Ansonsten finde ich, dass jeder angefange Bachelor-Student auch die Möglichkeit haben sollte, einen Master anzuschließen. Dieses aber zu unterteilen nach Leistungen finde ich gar nicht verkehrt. Jeder der mal ne Projektgruppe mit sehr unmotivierten und fachlich wenig begabten Personen hatte, kennt das
Aber es ist herlich wie man darüber schreiten kann
Um vielleicht etwas zum Thema zurück zu kommen:
Was mir bei meiner Suche noch stark aufgefallen ist, wie unterschiedlich doch die Studiengänge sein können. In Paderborn wird Informatik z.B. sehr Softwaretechnisch ausgelegt, während in Aachen ich das Gefühl hatte, mehr auf Elektrotechnik spezialisiert zu sein.

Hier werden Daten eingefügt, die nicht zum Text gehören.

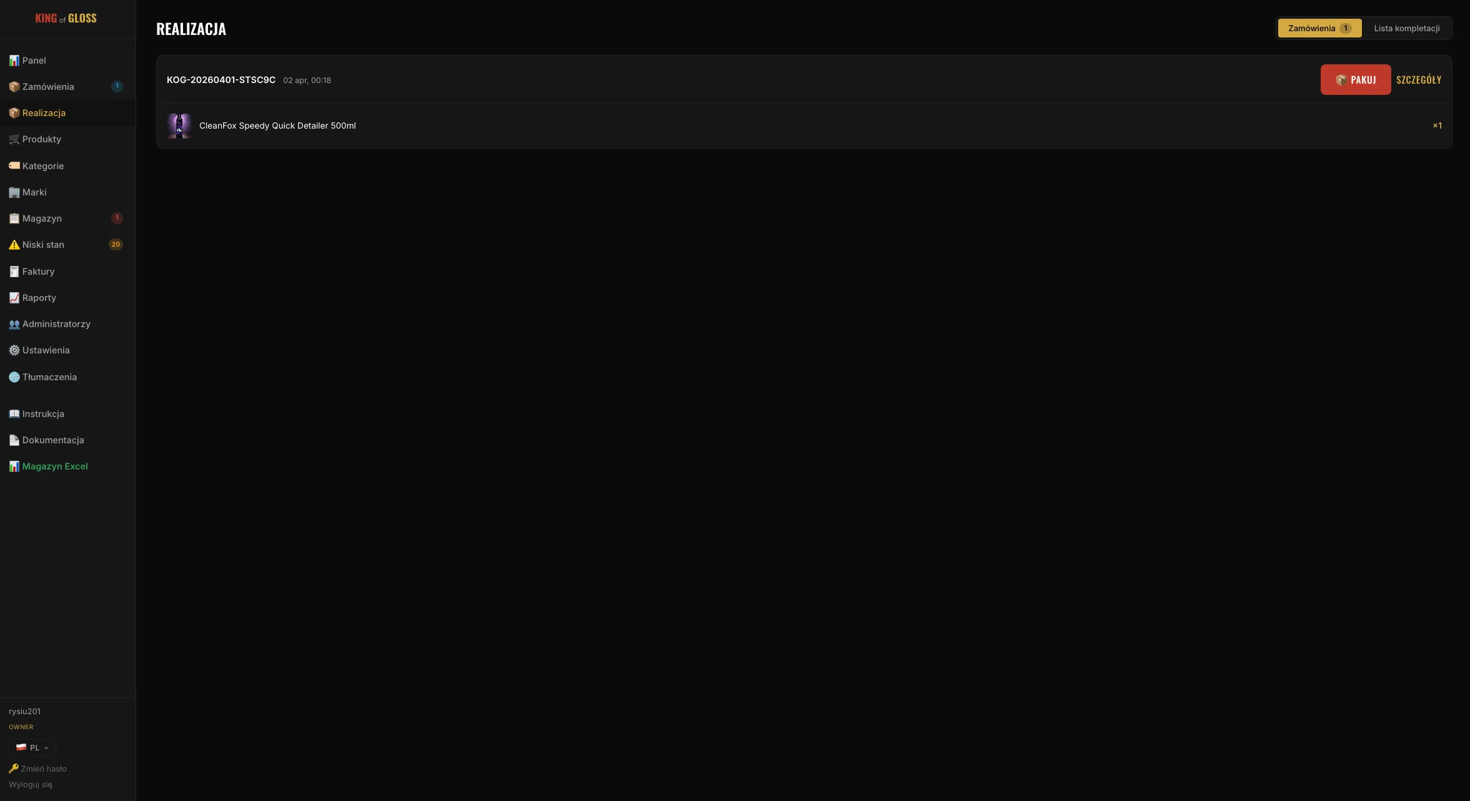This screenshot has height=801, width=1470.
Task: Open the Ustawienia gear icon
Action: [x=14, y=350]
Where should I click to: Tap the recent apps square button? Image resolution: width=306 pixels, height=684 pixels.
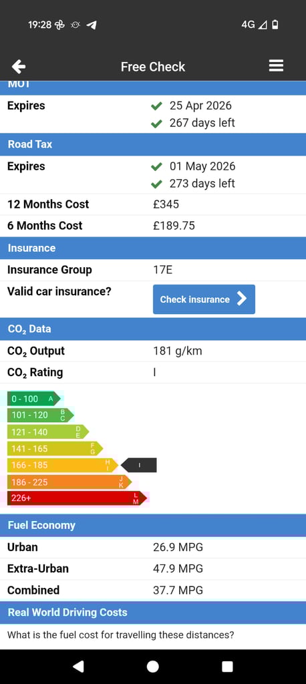[x=227, y=666]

Persönlich bin ich jemand, der mir gerne meinen eigenen Studienplan zusammenstellt und weniger Vorgaben von der Uni haben möchte. Dies hat bisher soweit sehr gut gepasst, da bei mir im Studiengang doch viele Wahlmodule eingeplant sind.
Man sollte sich überlegen, was für ein Typ man doch eher ist. Ich hab schon von Leuten gehört, die es super finden wenn man einen sehr strukturierten Studienplan vorgegeben bekommt und sich den nicht erst selber basteln muss. Diesbezüglich sind die Unis nochmal alles ganz unterschiedlich.
Aber am Wichtigsten ist zumeist, dass man sich in der Stadt und an der Uni wohl fühlt. Alles weiter ergibt sich dann zumeist. Und zur Not kann man zum Master immer noch wechseln

Denn 3-5 Jahre sind eine verdammt lange Zeit und das Studium ist bzw. soll ein schöner Studienabschnitt sein.